Monday 31 October 2011

Prohibitive Thinking

It may be a truly horrendous cliché muttered by management types, but I have been attempting some 'blue sky thinking' and i have come up with a way to save us billions of pounds and thousands of lives. Surprisingly with those benefits, it might be a bit controversial.

This thing costs the overstretched NHS £2.7 billion annually and is implicated in 33,000 deaths a year in the UK. 3.2 % of all deaths worldwide

The British Crime Survey shows 53% of all violent acts are caused by this and 44% of acts of domestic violence

It is second only to tobacco as the major cause of premature death.

It kills 778 UK drivers annually (1 in 6 deaths on the road) and injures almost 20,000.

Crime related incidents directly from this costs police over £7bn a year.

It is attributable to 47% acts of criminal damage, 17% of muggings, 13% of sexual offences, 17% of burglaries and 12% of robbery's.

It costs the economy £1.8 billion annually in lost Working days.

It doesn't have any tangible benefits except raising approx £8 billion in revenue per year.

So with all this against it, why isn't alcohol banned? Apart from the drinks industry, who would lose out from a bout of prohibition? The £8 billion we lose from tax revenue would be dwarfed by the £2.7 billion savings to the NHS, £7 billion to the police and £1.8 billion to the economy lost through drink related absenteeism. That's a net saving of £3.5 billion not to mention the 33,000 lives saved.

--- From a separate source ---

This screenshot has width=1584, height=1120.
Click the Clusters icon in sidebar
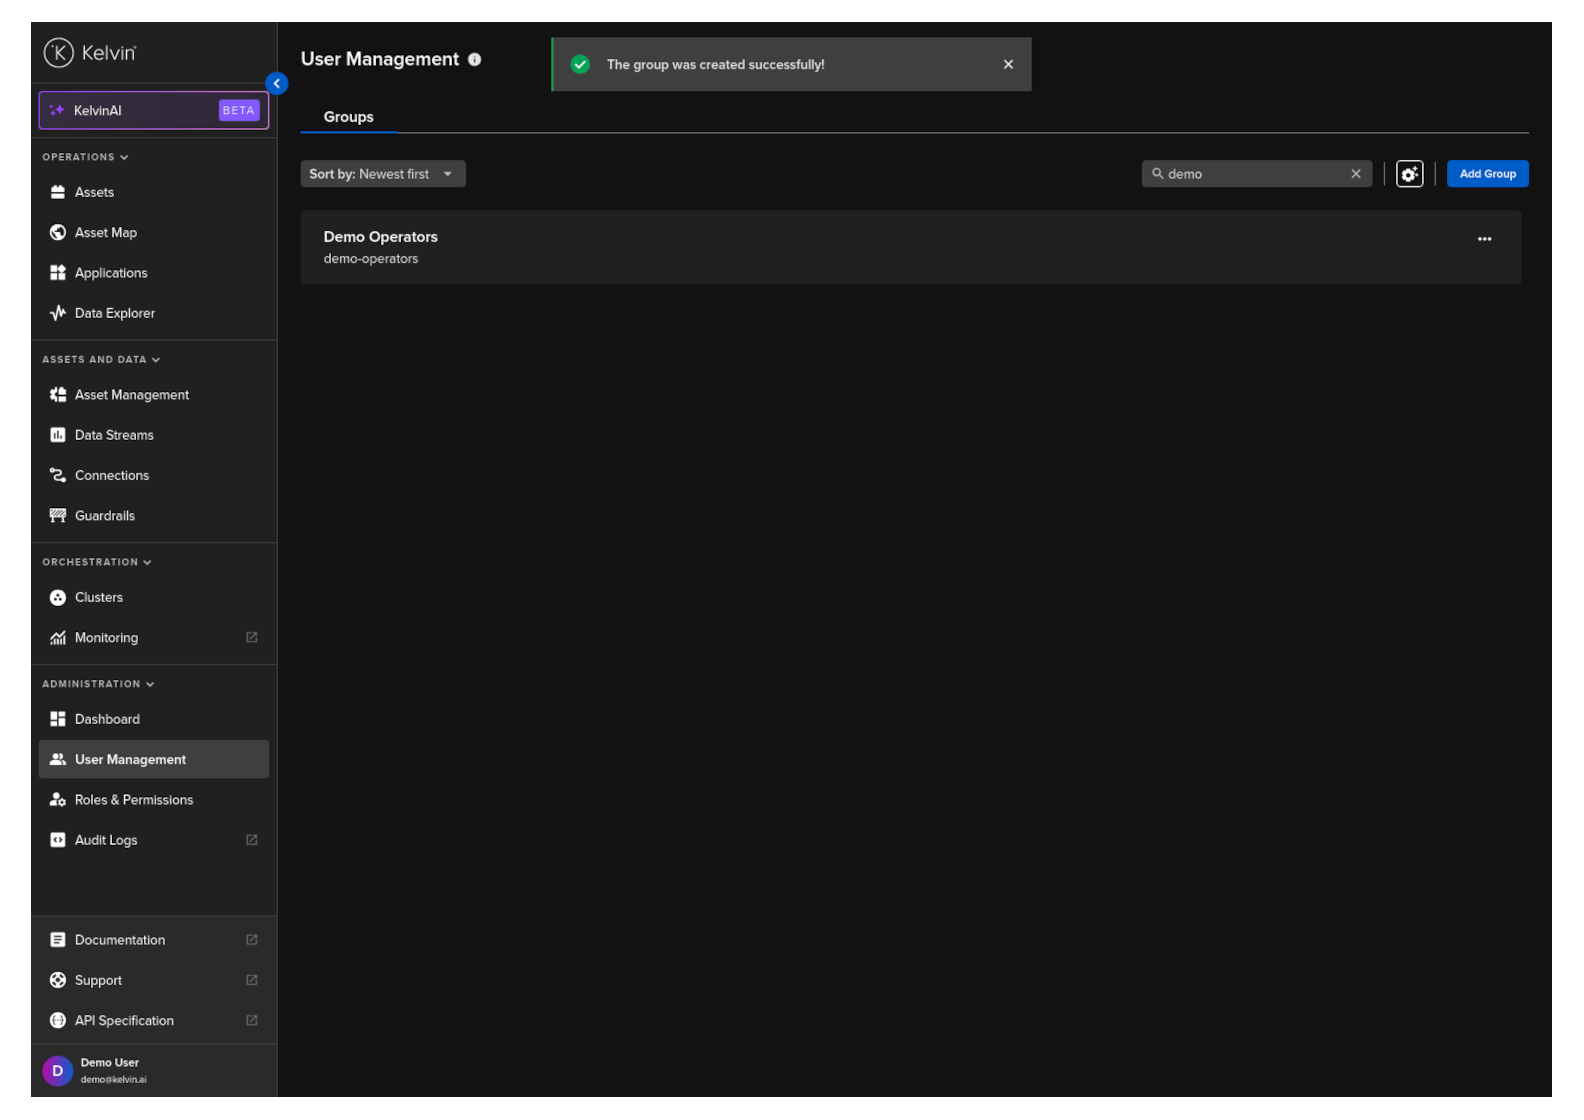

The Government has long tried to restrict the ability of people to drink to excess by controlling the cost and availability of alcohol so why not just go the whole hog and slap a ban on it? If someone came up with the idea now it wouldn't make it past the planning stage so why persevere with something that costs so much socially and financially, something that if it was removed would not be missed and could only benefit society and the country's coffers?

1 comment:

  1. "So with all this against it, why isn't alcohol banned?"

    For two reasons I can think of: 1) Unpopularity - The public at large don't want it banned, and 2) Unworkability - Such a ban would be flaunted on a truly industrial scale.

    The price society pays for alcohol consumption being so prevalent is terrible, as you say, but at the moment it's a price most of us are more than willing to pay.